> WORK TASK:
Leave every entry as it is and write the data out in full.

> RECORD SET:
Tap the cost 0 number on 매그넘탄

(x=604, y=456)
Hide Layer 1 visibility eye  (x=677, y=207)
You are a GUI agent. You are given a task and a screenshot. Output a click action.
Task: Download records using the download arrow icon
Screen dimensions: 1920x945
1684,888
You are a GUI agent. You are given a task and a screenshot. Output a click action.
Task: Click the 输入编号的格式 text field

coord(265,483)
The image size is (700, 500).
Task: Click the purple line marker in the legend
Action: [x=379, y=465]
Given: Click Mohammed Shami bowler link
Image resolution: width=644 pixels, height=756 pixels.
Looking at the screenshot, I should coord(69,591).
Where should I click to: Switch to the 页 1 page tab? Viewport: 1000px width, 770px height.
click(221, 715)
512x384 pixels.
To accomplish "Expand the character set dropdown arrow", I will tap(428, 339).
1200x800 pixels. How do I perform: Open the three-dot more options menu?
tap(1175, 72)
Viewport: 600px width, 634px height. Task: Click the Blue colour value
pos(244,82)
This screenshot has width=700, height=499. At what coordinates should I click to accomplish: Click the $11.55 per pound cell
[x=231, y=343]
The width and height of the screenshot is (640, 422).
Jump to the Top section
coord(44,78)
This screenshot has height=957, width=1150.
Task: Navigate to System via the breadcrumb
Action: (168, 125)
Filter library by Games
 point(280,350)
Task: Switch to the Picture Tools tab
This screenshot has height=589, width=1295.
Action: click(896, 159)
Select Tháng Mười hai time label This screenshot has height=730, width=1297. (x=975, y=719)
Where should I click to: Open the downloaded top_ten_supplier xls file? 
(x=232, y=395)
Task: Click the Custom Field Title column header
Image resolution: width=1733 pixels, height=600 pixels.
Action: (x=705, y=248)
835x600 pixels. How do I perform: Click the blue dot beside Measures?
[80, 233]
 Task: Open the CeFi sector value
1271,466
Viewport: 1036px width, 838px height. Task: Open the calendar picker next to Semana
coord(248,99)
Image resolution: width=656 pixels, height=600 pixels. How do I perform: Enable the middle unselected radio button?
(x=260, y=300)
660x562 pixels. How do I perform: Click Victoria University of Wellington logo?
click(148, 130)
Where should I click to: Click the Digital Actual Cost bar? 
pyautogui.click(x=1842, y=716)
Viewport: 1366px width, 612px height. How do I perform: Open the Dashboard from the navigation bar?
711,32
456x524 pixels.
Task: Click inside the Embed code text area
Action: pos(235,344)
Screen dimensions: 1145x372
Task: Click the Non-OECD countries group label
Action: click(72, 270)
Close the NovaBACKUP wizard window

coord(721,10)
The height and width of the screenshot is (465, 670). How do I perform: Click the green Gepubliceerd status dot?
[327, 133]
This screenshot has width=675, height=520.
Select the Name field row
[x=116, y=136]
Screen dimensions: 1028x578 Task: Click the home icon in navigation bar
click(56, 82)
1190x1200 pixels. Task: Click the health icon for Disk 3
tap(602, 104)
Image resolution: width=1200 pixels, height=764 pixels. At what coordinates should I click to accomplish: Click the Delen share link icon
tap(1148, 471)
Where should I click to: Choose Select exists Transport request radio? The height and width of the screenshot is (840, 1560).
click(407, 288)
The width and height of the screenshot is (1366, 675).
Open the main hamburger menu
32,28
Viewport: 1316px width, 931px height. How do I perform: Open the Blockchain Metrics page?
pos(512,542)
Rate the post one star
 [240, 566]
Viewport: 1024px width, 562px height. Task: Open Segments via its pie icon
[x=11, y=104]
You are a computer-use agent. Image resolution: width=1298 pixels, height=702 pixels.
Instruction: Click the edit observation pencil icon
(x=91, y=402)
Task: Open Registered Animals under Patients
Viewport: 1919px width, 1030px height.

> ANSWER SPACE:
Tap the cost 0 number on 매그넘탄

(x=604, y=456)
Hide Layer 1 visibility eye  (x=677, y=207)
You are a GUI agent. You are given a task and a screenshot. Output a click action.
Task: Download records using the download arrow icon
Screen dimensions: 1920x945
1684,888
You are a GUI agent. You are given a task and a screenshot. Output a click action.
Task: Click the 输入编号的格式 text field

coord(265,483)
The image size is (700, 500).
Task: Click the purple line marker in the legend
Action: [x=379, y=465]
Given: Click Mohammed Shami bowler link
Image resolution: width=644 pixels, height=756 pixels.
Looking at the screenshot, I should coord(69,591).
Where should I click to: Switch to the 页 1 page tab? Viewport: 1000px width, 770px height.
click(221, 715)
512x384 pixels.
To accomplish "Expand the character set dropdown arrow", I will tap(428, 339).
1200x800 pixels. How do I perform: Open the three-dot more options menu?
tap(1175, 72)
Viewport: 600px width, 634px height. Task: Click the Blue colour value
pos(244,82)
This screenshot has width=700, height=499. At what coordinates should I click to accomplish: Click the $11.55 per pound cell
[x=231, y=343]
The width and height of the screenshot is (640, 422).
Jump to the Top section
coord(44,78)
This screenshot has height=957, width=1150.
Task: Navigate to System via the breadcrumb
Action: (168, 125)
Filter library by Games
 point(280,350)
Task: Switch to the Picture Tools tab
This screenshot has height=589, width=1295.
Action: click(896, 159)
Select Tháng Mười hai time label This screenshot has height=730, width=1297. (x=975, y=719)
Where should I click to: Open the downloaded top_ten_supplier xls file? 
(x=232, y=395)
Task: Click the Custom Field Title column header
Image resolution: width=1733 pixels, height=600 pixels.
Action: (x=705, y=248)
835x600 pixels. How do I perform: Click the blue dot beside Measures?
[80, 233]
 Task: Open the CeFi sector value
1271,466
Viewport: 1036px width, 838px height. Task: Open the calendar picker next to Semana
coord(248,99)
Image resolution: width=656 pixels, height=600 pixels. How do I perform: Enable the middle unselected radio button?
(x=260, y=300)
660x562 pixels. How do I perform: Click Victoria University of Wellington logo?
click(148, 130)
Where should I click to: Click the Digital Actual Cost bar? 
pyautogui.click(x=1842, y=716)
Viewport: 1366px width, 612px height. How do I perform: Open the Dashboard from the navigation bar?
711,32
456x524 pixels.
Task: Click inside the Embed code text area
Action: pos(235,344)
Screen dimensions: 1145x372
Task: Click the Non-OECD countries group label
Action: click(72, 270)
Close the NovaBACKUP wizard window

coord(721,10)
The height and width of the screenshot is (465, 670). How do I perform: Click the green Gepubliceerd status dot?
[327, 133]
This screenshot has width=675, height=520.
Select the Name field row
[x=116, y=136]
Screen dimensions: 1028x578 Task: Click the home icon in navigation bar
click(56, 82)
1190x1200 pixels. Task: Click the health icon for Disk 3
tap(602, 104)
Image resolution: width=1200 pixels, height=764 pixels. At what coordinates should I click to accomplish: Click the Delen share link icon
tap(1148, 471)
Where should I click to: Choose Select exists Transport request radio? The height and width of the screenshot is (840, 1560).
click(407, 288)
The width and height of the screenshot is (1366, 675).
Open the main hamburger menu
32,28
Viewport: 1316px width, 931px height. How do I perform: Open the Blockchain Metrics page?
pos(512,542)
Rate the post one star
 [240, 566]
Viewport: 1024px width, 562px height. Task: Open Segments via its pie icon
[x=11, y=104]
You are a computer-use agent. Image resolution: width=1298 pixels, height=702 pixels.
Instruction: Click the edit observation pencil icon
(x=91, y=402)
Task: Open Registered Animals under Patients
Viewport: 1919px width, 1030px height.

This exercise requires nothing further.